Ter influência sobre a máquina partidária é estratégico. Após a proibição das doações empresariais de campanha e o temor dos empresários de investir em candidatos após o tsunami provocado pela Lava Jato, a principal fonte de receita será o recém-criado fundo eleitoral. O PSDB receberá o terceiro maior volume de recursos, atrás apenas de PMDB e PT. Os postulantes a vagas no Parlamento precisam contar com a boa vontade da cúpula partidária, responsáveis pela partilha das verbas.

Além do chanceler Aloysio Nunes, o PSDB mantém outros dois ministros: Antônio Imbassahy, hoje titular da Secretaria de Governo, e Luislinda Valois, dos Direitos Humanos. O Ministério das Cidades, até há pouco nas mãos de Bruno Araújo, era o mais cobiçado, por ser um dos recordistas em liberação de emendas parlamentares, recursos destinados a benfeitorias propostas por deputados e senadores, algo de valor inestimável em ano eleitoral.

Daí a relutância tucana em entregar tão cedo os postos em um governo aprovado por míseros 3% dos brasileiros, segundo o Ibope. Ademais, o tardio movimento pode ser inútil. Se o PSDB acredita que os eleitores vão se esquecer da sua colaboração na gestão Temer, os seus adversários se encarregarão de refrescar a memória deles, advertiu, em recente artigo, o economista e ex-ministro Maílson da Nobrega.

Araújo antecipou, porém, uma situação inevitável. Há tempos outros partidos da base, sobretudo os do chamado “Centrão”, eufemismo para o baixo clero, pleiteiam mais espaço no governo. A cobiça sobre as pastas comandadas por tucanos cresceu após pouco mais da metade dos deputados do PSDB trair Temer na votação da segunda denúncia contra o peemedebista. “Para salvar 22 votos do PSDB, Temer vai perder 200”, ameaçou o deputado Benito Gama, do PTB, no início de novembro.

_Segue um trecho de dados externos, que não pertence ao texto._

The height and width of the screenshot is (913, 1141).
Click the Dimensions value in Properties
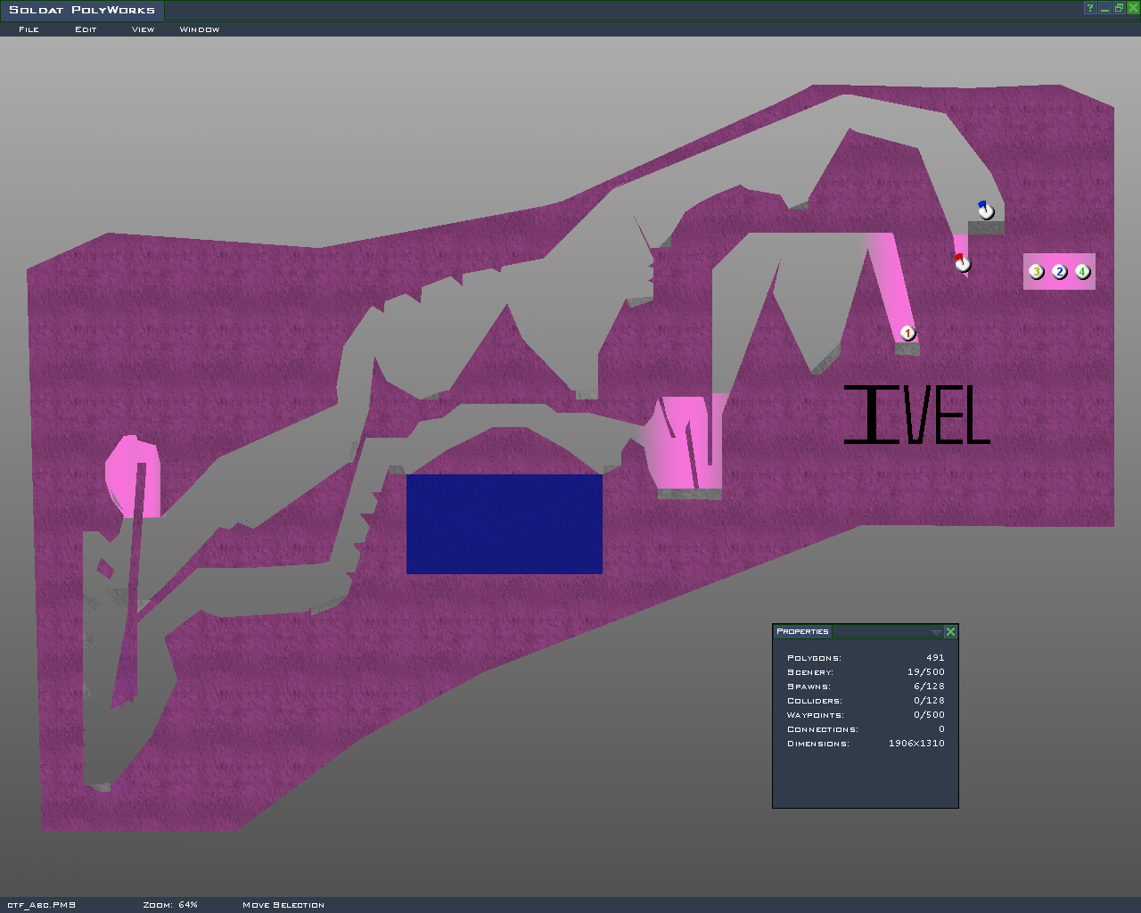pyautogui.click(x=915, y=744)
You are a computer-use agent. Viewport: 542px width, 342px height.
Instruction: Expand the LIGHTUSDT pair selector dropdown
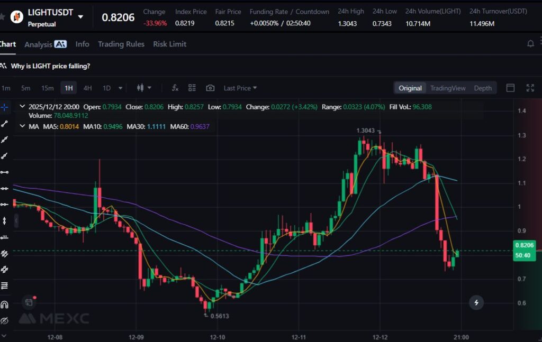click(x=80, y=17)
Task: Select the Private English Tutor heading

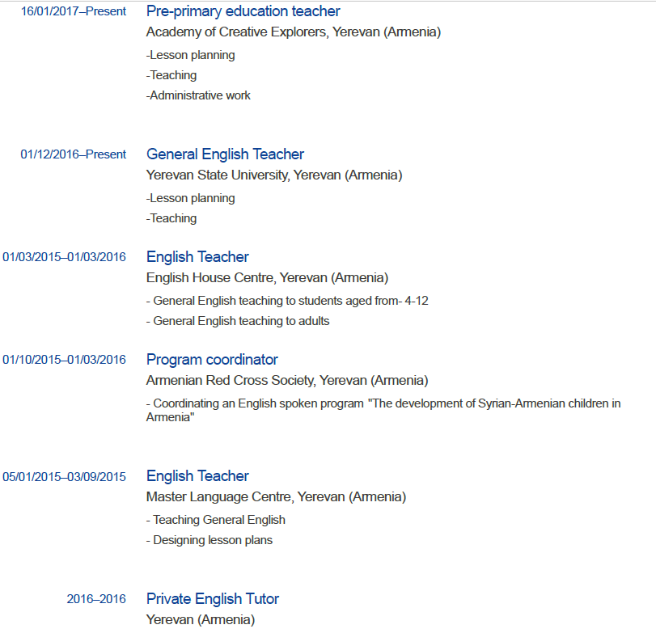Action: 212,599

Embora negue publicamente ser o mentor da tese, FHC tem costurado um acordo para Alckmin ser aclamado presidente do PSDB em chapa única, uma forma de conter a disputa fratricida. Não está fácil convencer os correligionários.

“Se a lógica para tirar o Tasso foi que ele era candidato a presidir o PSDB, por uma questão de isonomia, então o Alckmin não pode presidir o partido e ser ao mesmo tempo candidato na prévia”, afirmou o prefeito de Manaus, Arthur Virgílio Neto, em entrevista ao jornal Valor. Ele próprio postulante ao cargo, Virgílio Neto rejeita um acordo de cúpula. “Eu estou, o Doria pode estar. Não vou desistir e a disputa tem de ser em condições de igualdade.”

Secretário-geral do PSDB, o deputado federal Silvio Torres diz confiar na construção de um acordo antes de 9 de dezembro, data da convenção nacional do partido. As negociações para a formação de uma chapa única acabaram prejudicadas pelo feriado da Proclamação da República, que resultou em uma semana de recesso branco no Congresso, e pela viagem de Jereissati a Boston, nos Estados Unidos. A comissão eleitoral do partido, com representantes dos candidatos à presidência do PSDB, deve se reunir apenas na próxima terça-feira 21.

“Particularmente, concordo com uma proposta de Alckmin, de um sistema de rodízio. No primeiro ano, ficaria o Tasso, que não vai disputar eleições em 2018. Depois, assumiria o Perillo, que deve se candidatar ao Senado”, afirmou a CartaCapital.

“Tasso sinalizou que toparia, mas o Perillo não gostou muito da ideia. A partir de agora, quando os resultados das convenções estaduais serão conhecidos, todo mundo pode medir as próprias forças e decidir, mas ainda estou confiante em um acordo.” Torres minimiza, ainda, as divergências relacionadas ao desembarque do PSDB do governo Temer.

“A decisão de sair do governo tornou-se consensual. Tasso fala disso há muito tempo, Perillo também se manifestou a favor e, há poucos dias, o Aécio disse o mesmo. O que se discutia era o melhor momento”, afirma o parlamentar tucano. “Poderia ser uma decisão da própria convenção nacional. Deixaríamos o governo antes da virada do ano. A saída do Bruno precipitou um pouco o debate, e o próprio governo parece um tanto confuso sobre o que fazer.”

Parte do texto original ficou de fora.